* **TASK DETAILS**:
Nothing in the records should differ when you write them out again.

* **EXERCISE DATA**:
◇ ◇ ◇

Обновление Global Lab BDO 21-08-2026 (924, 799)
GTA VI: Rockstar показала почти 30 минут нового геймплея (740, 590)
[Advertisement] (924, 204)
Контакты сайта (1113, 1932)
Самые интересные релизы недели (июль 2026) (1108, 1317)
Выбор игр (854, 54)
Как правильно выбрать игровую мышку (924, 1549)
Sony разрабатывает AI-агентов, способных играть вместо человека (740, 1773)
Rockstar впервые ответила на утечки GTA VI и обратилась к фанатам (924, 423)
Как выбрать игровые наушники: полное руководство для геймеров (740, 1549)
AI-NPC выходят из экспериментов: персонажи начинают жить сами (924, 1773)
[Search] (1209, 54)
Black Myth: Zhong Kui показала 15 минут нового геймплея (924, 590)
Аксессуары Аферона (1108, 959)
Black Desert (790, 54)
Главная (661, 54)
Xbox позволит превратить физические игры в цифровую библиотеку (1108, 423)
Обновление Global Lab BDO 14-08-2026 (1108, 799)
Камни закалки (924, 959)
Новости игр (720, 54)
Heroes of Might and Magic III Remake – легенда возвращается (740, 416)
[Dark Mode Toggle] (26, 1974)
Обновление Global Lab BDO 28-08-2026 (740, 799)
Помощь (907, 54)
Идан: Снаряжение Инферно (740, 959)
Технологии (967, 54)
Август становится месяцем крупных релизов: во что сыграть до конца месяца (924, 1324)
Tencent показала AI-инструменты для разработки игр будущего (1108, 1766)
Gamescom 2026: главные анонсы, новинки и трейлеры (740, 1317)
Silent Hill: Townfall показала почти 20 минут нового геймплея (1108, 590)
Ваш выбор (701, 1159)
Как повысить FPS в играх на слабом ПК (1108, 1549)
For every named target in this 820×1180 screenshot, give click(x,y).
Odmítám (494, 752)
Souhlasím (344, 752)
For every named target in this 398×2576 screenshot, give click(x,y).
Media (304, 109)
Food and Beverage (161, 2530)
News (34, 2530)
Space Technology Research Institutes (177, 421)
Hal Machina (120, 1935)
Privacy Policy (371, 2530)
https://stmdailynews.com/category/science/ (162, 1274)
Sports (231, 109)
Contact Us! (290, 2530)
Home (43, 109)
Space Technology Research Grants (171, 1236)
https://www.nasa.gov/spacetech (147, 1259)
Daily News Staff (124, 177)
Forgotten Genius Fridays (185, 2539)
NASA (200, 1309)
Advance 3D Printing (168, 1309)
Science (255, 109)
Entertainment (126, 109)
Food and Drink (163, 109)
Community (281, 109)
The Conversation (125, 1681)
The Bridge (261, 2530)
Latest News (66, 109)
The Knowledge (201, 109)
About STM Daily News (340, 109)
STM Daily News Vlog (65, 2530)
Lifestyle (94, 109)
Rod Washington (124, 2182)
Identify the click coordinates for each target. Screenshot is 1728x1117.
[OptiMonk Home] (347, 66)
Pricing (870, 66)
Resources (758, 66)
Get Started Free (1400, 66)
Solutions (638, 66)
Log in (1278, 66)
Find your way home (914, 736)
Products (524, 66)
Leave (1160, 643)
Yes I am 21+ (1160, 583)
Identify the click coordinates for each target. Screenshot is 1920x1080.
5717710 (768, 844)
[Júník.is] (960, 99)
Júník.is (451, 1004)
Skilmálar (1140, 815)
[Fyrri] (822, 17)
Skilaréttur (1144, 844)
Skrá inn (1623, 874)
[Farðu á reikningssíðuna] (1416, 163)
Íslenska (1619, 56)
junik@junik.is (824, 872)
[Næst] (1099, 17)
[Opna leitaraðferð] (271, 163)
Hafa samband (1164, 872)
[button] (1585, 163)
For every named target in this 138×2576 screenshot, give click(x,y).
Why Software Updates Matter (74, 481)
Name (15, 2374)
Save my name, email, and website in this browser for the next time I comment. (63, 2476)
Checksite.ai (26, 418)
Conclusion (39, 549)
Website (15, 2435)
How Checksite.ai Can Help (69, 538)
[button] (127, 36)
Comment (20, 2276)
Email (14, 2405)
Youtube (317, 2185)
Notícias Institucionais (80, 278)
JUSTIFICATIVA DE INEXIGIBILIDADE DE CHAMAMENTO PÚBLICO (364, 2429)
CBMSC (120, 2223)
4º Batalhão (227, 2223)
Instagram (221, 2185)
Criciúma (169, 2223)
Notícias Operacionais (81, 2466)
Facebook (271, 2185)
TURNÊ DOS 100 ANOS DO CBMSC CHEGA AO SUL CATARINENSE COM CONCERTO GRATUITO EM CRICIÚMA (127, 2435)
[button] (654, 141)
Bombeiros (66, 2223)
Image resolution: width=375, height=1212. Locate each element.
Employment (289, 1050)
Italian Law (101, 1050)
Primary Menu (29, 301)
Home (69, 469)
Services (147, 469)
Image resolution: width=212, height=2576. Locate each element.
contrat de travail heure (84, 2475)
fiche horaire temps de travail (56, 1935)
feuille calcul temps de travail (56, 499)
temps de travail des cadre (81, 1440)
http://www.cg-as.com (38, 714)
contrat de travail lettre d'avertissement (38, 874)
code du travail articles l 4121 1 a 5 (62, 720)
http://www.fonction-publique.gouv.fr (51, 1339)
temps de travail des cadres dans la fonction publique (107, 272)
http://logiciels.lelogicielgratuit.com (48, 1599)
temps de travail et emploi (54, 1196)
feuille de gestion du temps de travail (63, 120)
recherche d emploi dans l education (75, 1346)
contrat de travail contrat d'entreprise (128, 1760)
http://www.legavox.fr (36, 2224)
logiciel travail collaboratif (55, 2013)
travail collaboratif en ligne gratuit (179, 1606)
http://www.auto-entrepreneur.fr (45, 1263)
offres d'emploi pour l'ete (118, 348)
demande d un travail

◇ ◇ ◇

* **ANSWER SPACE**:
Обновление Global Lab BDO 21-08-2026 (924, 799)
GTA VI: Rockstar показала почти 30 минут нового геймплея (740, 590)
[Advertisement] (924, 204)
Контакты сайта (1113, 1932)
Самые интересные релизы недели (июль 2026) (1108, 1317)
Выбор игр (854, 54)
Как правильно выбрать игровую мышку (924, 1549)
Sony разрабатывает AI-агентов, способных играть вместо человека (740, 1773)
Rockstar впервые ответила на утечки GTA VI и обратилась к фанатам (924, 423)
Как выбрать игровые наушники: полное руководство для геймеров (740, 1549)
AI-NPC выходят из экспериментов: персонажи начинают жить сами (924, 1773)
[Search] (1209, 54)
Black Myth: Zhong Kui показала 15 минут нового геймплея (924, 590)
Аксессуары Аферона (1108, 959)
Black Desert (790, 54)
Главная (661, 54)
Xbox позволит превратить физические игры в цифровую библиотеку (1108, 423)
Обновление Global Lab BDO 14-08-2026 (1108, 799)
Камни закалки (924, 959)
Новости игр (720, 54)
Heroes of Might and Magic III Remake – легенда возвращается (740, 416)
[Dark Mode Toggle] (26, 1974)
Обновление Global Lab BDO 28-08-2026 (740, 799)
Помощь (907, 54)
Идан: Снаряжение Инферно (740, 959)
Технологии (967, 54)
Август становится месяцем крупных релизов: во что сыграть до конца месяца (924, 1324)
Tencent показала AI-инструменты для разработки игр будущего (1108, 1766)
Gamescom 2026: главные анонсы, новинки и трейлеры (740, 1317)
Silent Hill: Townfall показала почти 20 минут нового геймплея (1108, 590)
Ваш выбор (701, 1159)
Как повысить FPS в играх на слабом ПК (1108, 1549)
For every named target in this 820×1180 screenshot, give click(x,y).
Odmítám (494, 752)
Souhlasím (344, 752)
For every named target in this 398×2576 screenshot, give click(x,y).
Media (304, 109)
Food and Beverage (161, 2530)
News (34, 2530)
Space Technology Research Institutes (177, 421)
Hal Machina (120, 1935)
Privacy Policy (371, 2530)
https://stmdailynews.com/category/science/ (162, 1274)
Sports (231, 109)
Contact Us! (290, 2530)
Home (43, 109)
Space Technology Research Grants (171, 1236)
https://www.nasa.gov/spacetech (147, 1259)
Daily News Staff (124, 177)
Forgotten Genius Fridays (185, 2539)
NASA (200, 1309)
Advance 3D Printing (168, 1309)
Science (255, 109)
Entertainment (126, 109)
Food and Drink (163, 109)
Community (281, 109)
The Conversation (125, 1681)
The Bridge (261, 2530)
Latest News (66, 109)
The Knowledge (201, 109)
About STM Daily News (340, 109)
STM Daily News Vlog (65, 2530)
Lifestyle (94, 109)
Rod Washington (124, 2182)
Identify the click coordinates for each target. Screenshot is 1728x1117.
[OptiMonk Home] (347, 66)
Pricing (870, 66)
Resources (758, 66)
Get Started Free (1400, 66)
Solutions (638, 66)
Log in (1278, 66)
Find your way home (914, 736)
Products (524, 66)
Leave (1160, 643)
Yes I am 21+ (1160, 583)
Identify the click coordinates for each target. Screenshot is 1920x1080.
5717710 (768, 844)
[Júník.is] (960, 99)
Júník.is (451, 1004)
Skilmálar (1140, 815)
[Fyrri] (822, 17)
Skilaréttur (1144, 844)
Skrá inn (1623, 874)
[Farðu á reikningssíðuna] (1416, 163)
Íslenska (1619, 56)
junik@junik.is (824, 872)
[Næst] (1099, 17)
[Opna leitaraðferð] (271, 163)
Hafa samband (1164, 872)
[button] (1585, 163)
For every named target in this 138×2576 screenshot, give click(x,y).
Why Software Updates Matter (74, 481)
Name (15, 2374)
Save my name, email, and website in this browser for the next time I comment. (63, 2476)
Checksite.ai (26, 418)
Conclusion (39, 549)
Website (15, 2435)
How Checksite.ai Can Help (69, 538)
[button] (127, 36)
Comment (20, 2276)
Email (14, 2405)
Youtube (317, 2185)
Notícias Institucionais (80, 278)
JUSTIFICATIVA DE INEXIGIBILIDADE DE CHAMAMENTO PÚBLICO (364, 2429)
CBMSC (120, 2223)
4º Batalhão (227, 2223)
Instagram (221, 2185)
Criciúma (169, 2223)
Notícias Operacionais (81, 2466)
Facebook (271, 2185)
TURNÊ DOS 100 ANOS DO CBMSC CHEGA AO SUL CATARINENSE COM CONCERTO GRATUITO EM CRICIÚMA (127, 2435)
[button] (654, 141)
Bombeiros (66, 2223)
Image resolution: width=375, height=1212. Locate each element.
Employment (289, 1050)
Italian Law (101, 1050)
Primary Menu (29, 301)
Home (69, 469)
Services (147, 469)
Image resolution: width=212, height=2576. Locate each element.
contrat de travail heure (84, 2475)
fiche horaire temps de travail (56, 1935)
feuille calcul temps de travail (56, 499)
temps de travail des cadre (81, 1440)
http://www.cg-as.com (38, 714)
contrat de travail lettre d'avertissement (38, 874)
code du travail articles l 4121 1 a 5 (62, 720)
http://www.fonction-publique.gouv.fr (51, 1339)
temps de travail des cadres dans la fonction publique (107, 272)
http://logiciels.lelogicielgratuit.com (48, 1599)
temps de travail et emploi (54, 1196)
feuille de gestion du temps de travail (63, 120)
recherche d emploi dans l education (75, 1346)
contrat de travail contrat d'entreprise (128, 1760)
http://www.legavox.fr (36, 2224)
logiciel travail collaboratif (55, 2013)
travail collaboratif en ligne gratuit (179, 1606)
http://www.auto-entrepreneur.fr (45, 1263)
offres d'emploi pour l'ete (118, 348)
demande d un travail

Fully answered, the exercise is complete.